Still, it does seem that these days (by which I mean 1969) it’s a pretty regular occurrence of late – a refinement of the Summer of Love sound, or a rise from Nashville? I don’t know. And it’s a genre that has potential to be interesting, even if it often isn’t.
“The Gilded Palace Of Sin” was the brainchild of Chris Hillman and Gram Parsons, following their ugly split from The Byrds the year before. In terms of the genre, it’s far more country than rock, although the terrible suits the band wear on the cover suggests otherwise. From the catchy opener “Christine’s Theme (devil in disguise)”, which doesn’t mince its words, to soul-ish numbers like “Do Right Woman Do Right Man”, it’s welcoming and authentic throughout, and as a country album, it earns its stripes.

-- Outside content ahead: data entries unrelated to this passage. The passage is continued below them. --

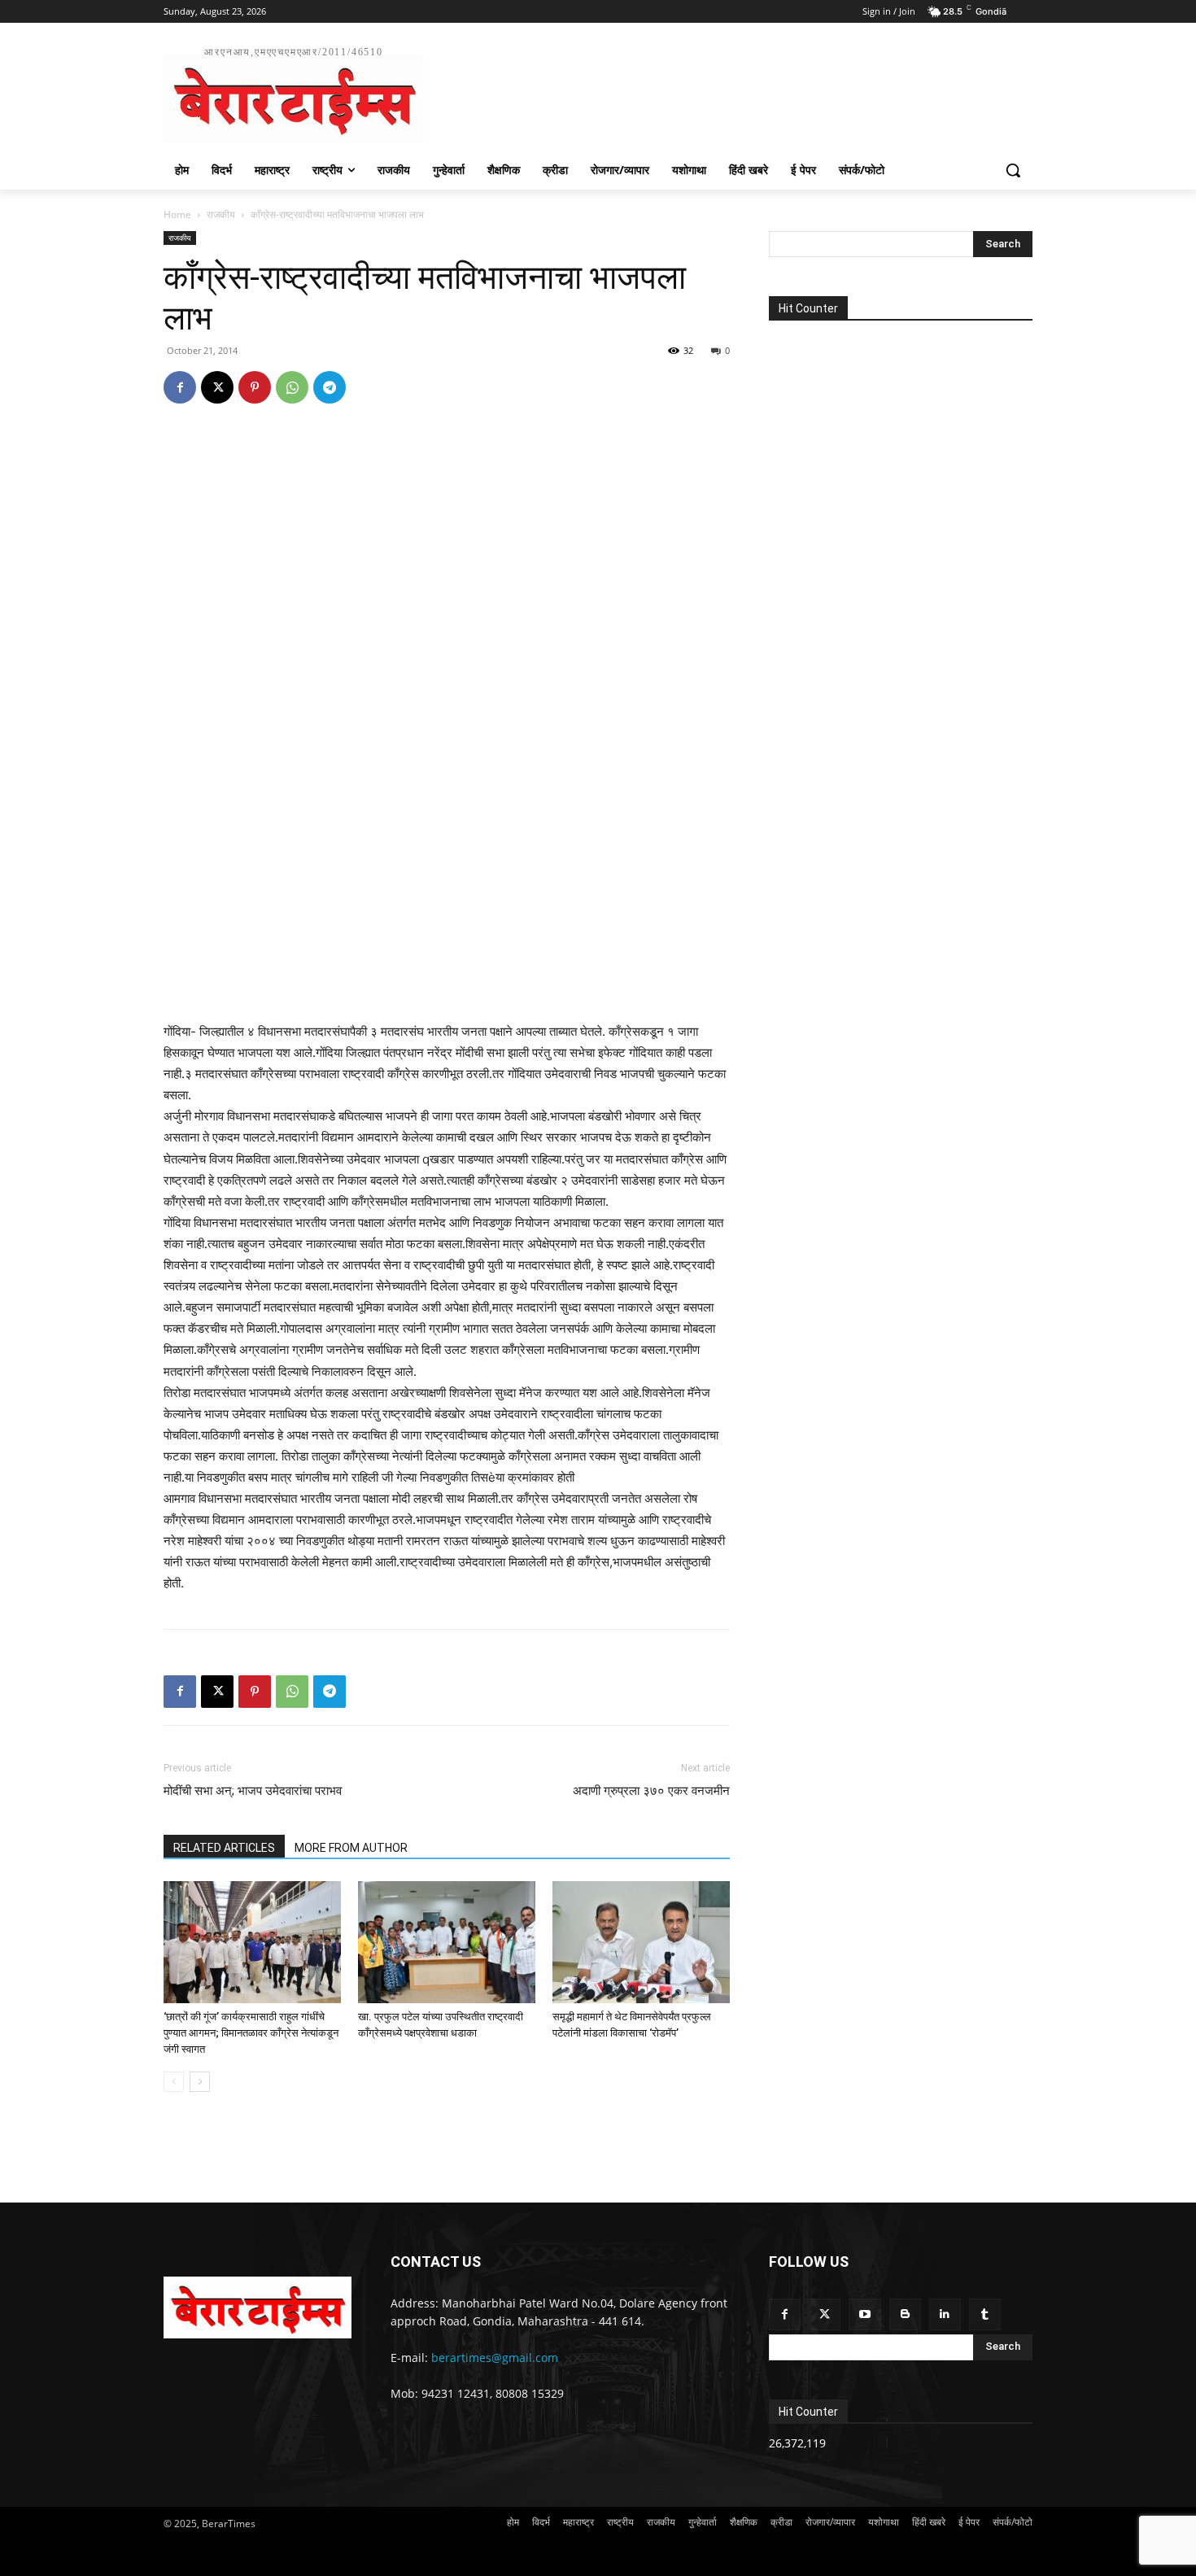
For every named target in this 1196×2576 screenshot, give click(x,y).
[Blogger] (905, 2314)
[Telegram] (329, 387)
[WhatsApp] (292, 387)
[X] (217, 387)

Side B gets a little more rocktastic, and it’s easier to see how bass player Chris Ethridge and Bernie Leadon would later to leave to form The Eagles from the sound on tracks like “Hot Burrito #2”. Still, what you’re left with is a more than competent country album that has its charms even if it’s not groundbreaking, and you have to tip your stetson to Gram Parson’s charismatic vocals.